In a lecture delivered in the Divinity School’s Marquand Chapel, McFague pointed to the “astounding egocentrism” that leads to the “ruthless laying waste of our planet and its other inhabitants” and declared, “We have become the rogue elephant, rampaging across our planet in reckless fashion.”
However, in keeping with the conference’s overarching theme, McFague argued that there is much reason for hope – she used the word as a noun or verb nine times in her talk -- by tapping into religious traditions that celebrate the interconnectedness and interrelatedness of creation, shifting away from an exclusive focus on salvation of the individual.
The interdisciplinary conference, which drew scores of participants from across the country, was entitled Renewing Hope: Pathways of Religious Environmentalism. It was organized by the Forum on Religion and Ecology at Yale University.
“It is not simply an issue of management; rather, it demands a paradigm shift in who we think we are,” McFague observed. “This is certainly not the only thing that is needed, but it is a central one, for without it we cannot expect ourselves or others to undertake the radical behavioral change that is necessary to address our planetary crisis.”
Quoting author Gary Gardner, McFague noted, “Religions provide the cosmologies, the worldviews, that orient us in the world and our role in it. They answer the most profound questions human beings ask: ‘Who am I? Why am I here? What are my obligations to the world around me?’”
“If this is a primary role for religion,” McFague said, “then religion is obviously central to addressing the environmental crisis epitomized in climate change.”
In the Christian context, she argued, it is essential to recover the central core of theology, which she identified as the “cosmological” – emphasizing the earth as a whole – over against the two other primary contexts of Christian theology, the political and psychological.

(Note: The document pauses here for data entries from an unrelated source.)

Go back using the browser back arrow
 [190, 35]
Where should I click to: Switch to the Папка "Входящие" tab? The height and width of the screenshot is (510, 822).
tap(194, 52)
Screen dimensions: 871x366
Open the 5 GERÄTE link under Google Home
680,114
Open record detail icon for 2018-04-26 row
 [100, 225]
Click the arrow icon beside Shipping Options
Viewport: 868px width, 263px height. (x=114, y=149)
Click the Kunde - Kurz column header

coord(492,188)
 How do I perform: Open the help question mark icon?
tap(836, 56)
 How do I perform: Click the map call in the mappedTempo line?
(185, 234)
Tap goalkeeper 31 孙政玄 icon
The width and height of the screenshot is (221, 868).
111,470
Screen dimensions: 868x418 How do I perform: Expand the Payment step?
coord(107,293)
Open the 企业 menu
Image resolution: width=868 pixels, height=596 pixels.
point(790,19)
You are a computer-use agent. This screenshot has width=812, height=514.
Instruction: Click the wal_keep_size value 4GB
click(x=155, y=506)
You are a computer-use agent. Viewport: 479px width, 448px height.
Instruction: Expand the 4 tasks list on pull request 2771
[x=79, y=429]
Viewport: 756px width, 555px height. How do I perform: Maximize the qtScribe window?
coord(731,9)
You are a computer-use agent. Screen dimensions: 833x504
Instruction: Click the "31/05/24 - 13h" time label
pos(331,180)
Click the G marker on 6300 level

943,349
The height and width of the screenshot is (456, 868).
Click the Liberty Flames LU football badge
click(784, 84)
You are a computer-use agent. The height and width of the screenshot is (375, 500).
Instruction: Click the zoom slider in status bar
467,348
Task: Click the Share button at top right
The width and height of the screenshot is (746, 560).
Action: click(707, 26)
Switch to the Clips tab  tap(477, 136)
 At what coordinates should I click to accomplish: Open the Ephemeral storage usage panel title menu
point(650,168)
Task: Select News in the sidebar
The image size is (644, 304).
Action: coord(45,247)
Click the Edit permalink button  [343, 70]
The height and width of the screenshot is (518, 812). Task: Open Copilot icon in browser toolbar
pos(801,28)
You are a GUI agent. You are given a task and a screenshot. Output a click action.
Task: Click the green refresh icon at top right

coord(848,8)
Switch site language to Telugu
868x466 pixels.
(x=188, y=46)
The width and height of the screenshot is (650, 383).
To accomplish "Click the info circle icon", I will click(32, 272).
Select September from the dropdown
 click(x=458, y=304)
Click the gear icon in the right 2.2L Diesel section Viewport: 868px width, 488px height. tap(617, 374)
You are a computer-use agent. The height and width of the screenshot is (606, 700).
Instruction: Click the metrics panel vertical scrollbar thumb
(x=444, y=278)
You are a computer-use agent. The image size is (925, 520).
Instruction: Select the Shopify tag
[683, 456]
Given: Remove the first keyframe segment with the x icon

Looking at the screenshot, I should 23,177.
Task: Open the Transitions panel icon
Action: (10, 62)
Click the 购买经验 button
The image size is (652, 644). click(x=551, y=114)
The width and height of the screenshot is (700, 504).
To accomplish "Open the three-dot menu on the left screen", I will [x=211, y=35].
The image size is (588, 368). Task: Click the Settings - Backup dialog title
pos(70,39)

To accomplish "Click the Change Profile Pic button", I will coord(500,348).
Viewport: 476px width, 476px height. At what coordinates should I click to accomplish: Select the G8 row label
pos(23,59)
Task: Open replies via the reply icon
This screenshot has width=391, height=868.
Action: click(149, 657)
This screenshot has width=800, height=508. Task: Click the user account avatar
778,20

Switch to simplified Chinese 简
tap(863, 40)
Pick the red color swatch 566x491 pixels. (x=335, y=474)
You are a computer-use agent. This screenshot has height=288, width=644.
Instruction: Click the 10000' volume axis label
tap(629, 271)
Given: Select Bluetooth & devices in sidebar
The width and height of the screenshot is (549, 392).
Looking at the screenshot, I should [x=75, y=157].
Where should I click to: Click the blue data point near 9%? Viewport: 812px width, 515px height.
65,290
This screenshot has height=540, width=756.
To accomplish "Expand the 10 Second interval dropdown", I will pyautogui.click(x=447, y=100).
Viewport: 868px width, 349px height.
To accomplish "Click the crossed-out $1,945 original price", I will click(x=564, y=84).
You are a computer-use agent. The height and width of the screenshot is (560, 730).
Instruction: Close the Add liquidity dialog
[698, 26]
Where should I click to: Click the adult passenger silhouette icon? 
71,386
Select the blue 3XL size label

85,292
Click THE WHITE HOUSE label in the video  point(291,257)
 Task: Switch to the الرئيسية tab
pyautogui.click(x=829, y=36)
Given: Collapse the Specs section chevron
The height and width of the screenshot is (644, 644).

“Both Christian theology and contemporary science,” said McFague, “are telling us that we must start with the world in order to understand ourselves: who we are and where we belong.”
She cautioned that a shift in paradigm is no guarantee of a change in behavior but “at least gives us a chance to behave differently.” Observed McFague, “One of the most important forces behind behavior change is the belief that things can be different, that what we do makes a difference. A common motto of many NGOs—‘A different world is possible’—rests on this belief in the human ability to imagine alternative worlds and to work for their realization.”
McFague is the retired Carpenter Professor of Theology at Vanderbilt Divinity School and is currently distinguished theologian in residence at the Vancouver School of Theology. She holds a B.D. from Yale Divinity School and a Ph.D. from the Yale Graduate School of Arts and Sciences.
A prolific author, her books include Models of God, The Body of God, Super, Natural Christians, ýnd Life Abundant. Her most recent book, due out in May, is A New Climate for Theology: God, the World, and Global Warming.
The conference, aimed at exploring the opportunities for religiously engaged environmentalism, was jointly sponsored the Divinity School; the School of Forestry and Environmental Studies; the Forum on Religion and Ecology at Yale; the Food, Farming, and Faith Project of the Humane Society of the United States; the Yale University Interdisciplinary Center for Bioethics; the Yale Department of Religious Studies; and the Office of the Provost at Yale.